[Opening INPUT section]

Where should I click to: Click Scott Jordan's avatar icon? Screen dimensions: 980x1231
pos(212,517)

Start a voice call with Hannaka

[Closing INPUT section]
[Opening INPUT section]

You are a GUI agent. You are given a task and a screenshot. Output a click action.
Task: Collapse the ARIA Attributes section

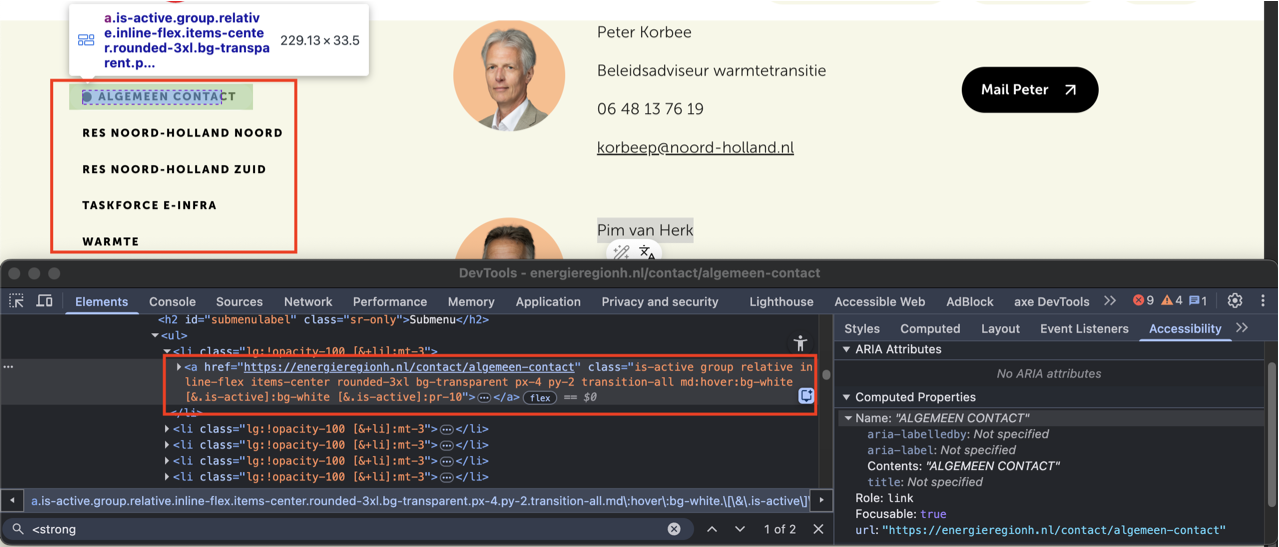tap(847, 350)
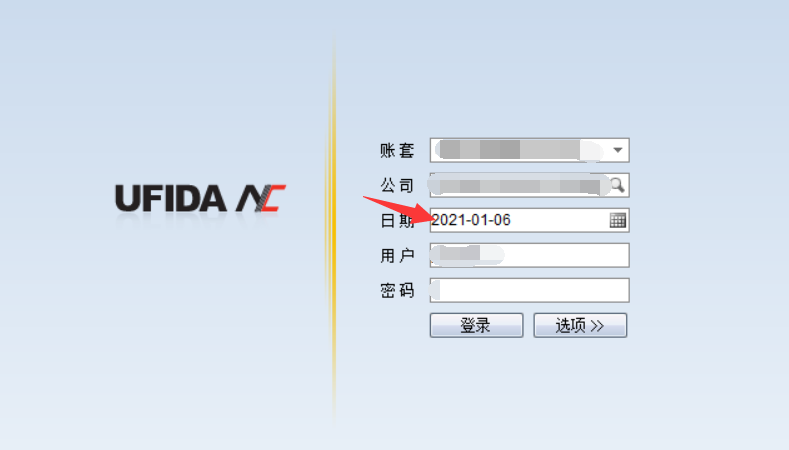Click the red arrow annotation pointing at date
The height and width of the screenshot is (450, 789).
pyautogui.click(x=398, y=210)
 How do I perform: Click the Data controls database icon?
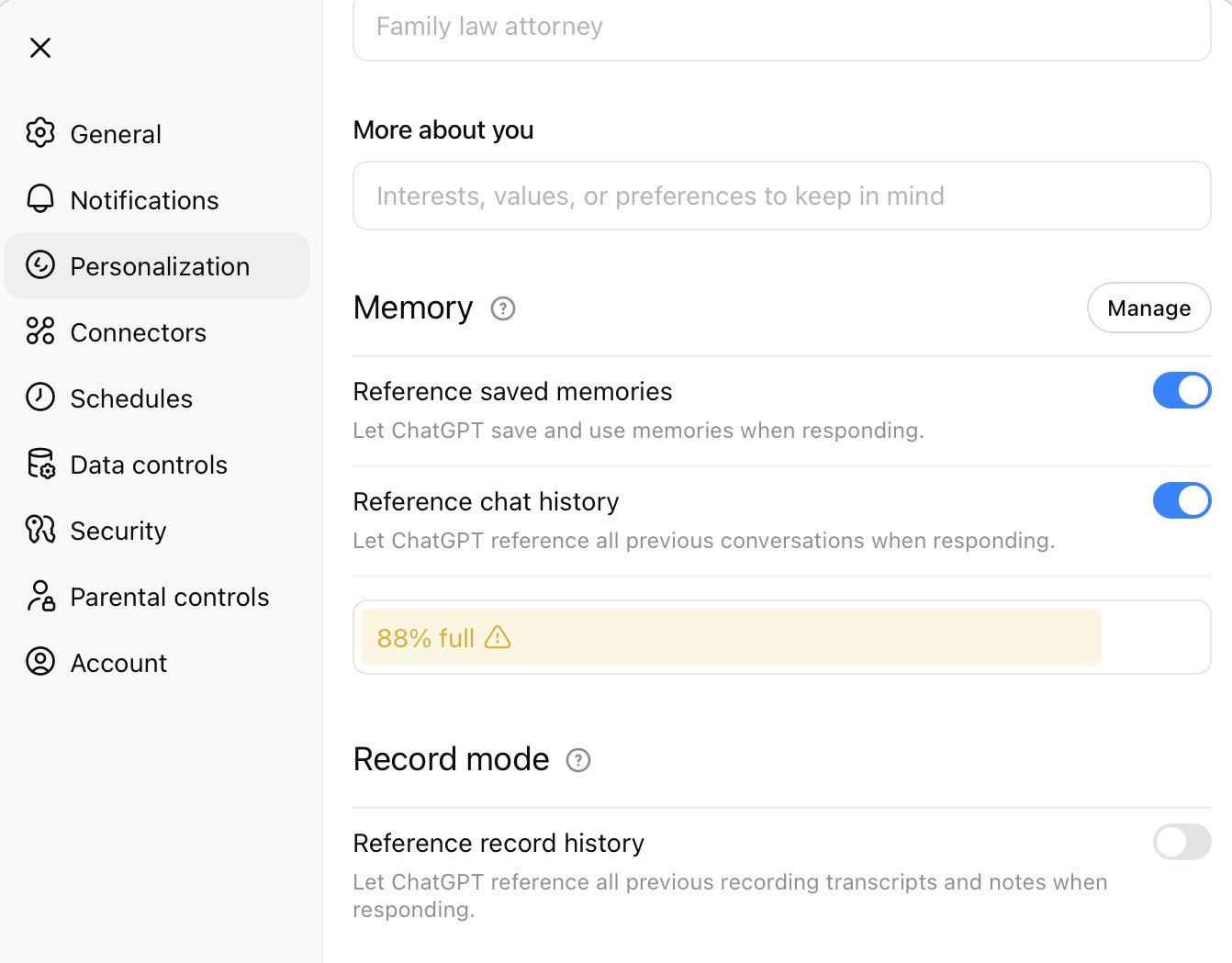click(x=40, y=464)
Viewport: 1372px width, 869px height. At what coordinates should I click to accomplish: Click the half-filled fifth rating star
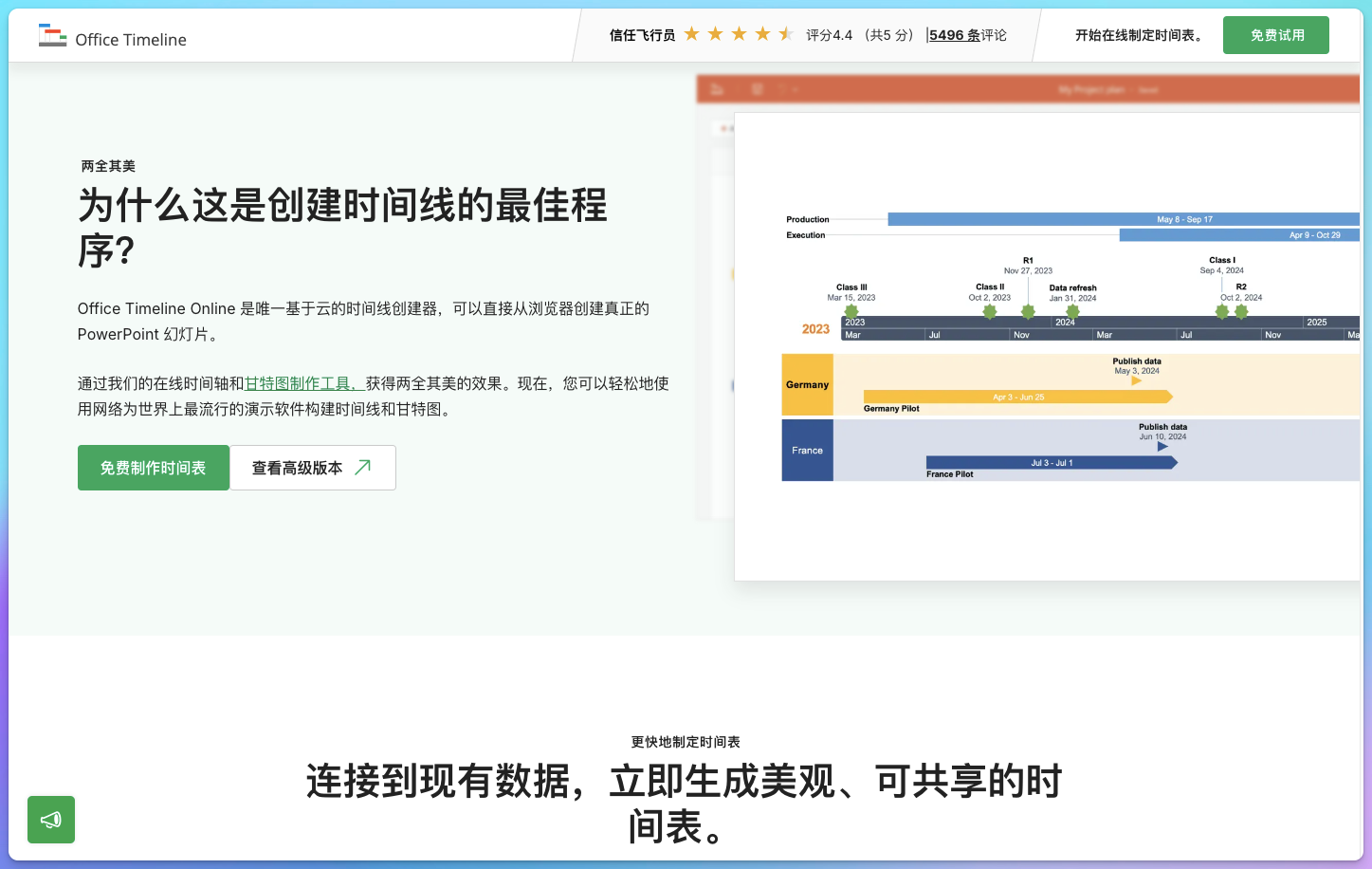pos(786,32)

[Closing INPUT section]
[Opening INPUT section]

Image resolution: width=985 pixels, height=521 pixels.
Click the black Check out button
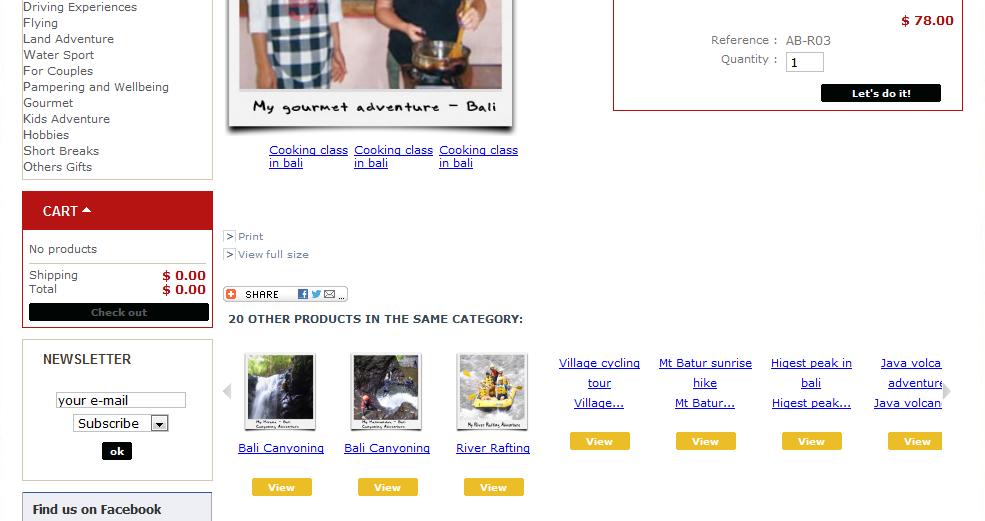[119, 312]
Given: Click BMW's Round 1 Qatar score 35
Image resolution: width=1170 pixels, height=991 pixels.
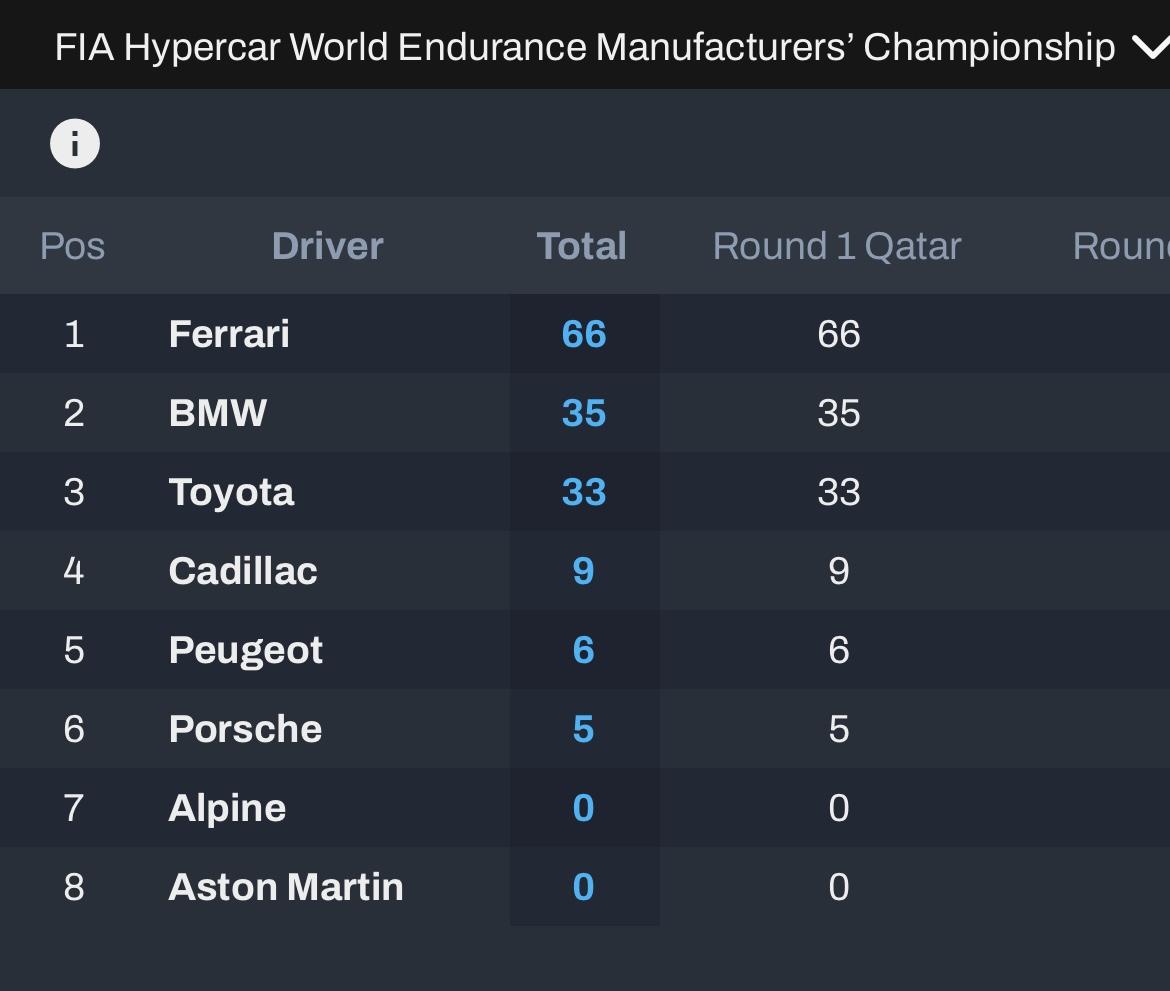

[Closing INPUT section]

■ WHAT THIS TASK INVOLVES
Your response should be each line that includes the word "Image", copied from the records.

■ EXERCISE SOLUTION
Image resolution: width=985 pixels, height=521 pixels.
Image resolution: width=1170 pixels, height=991 pixels.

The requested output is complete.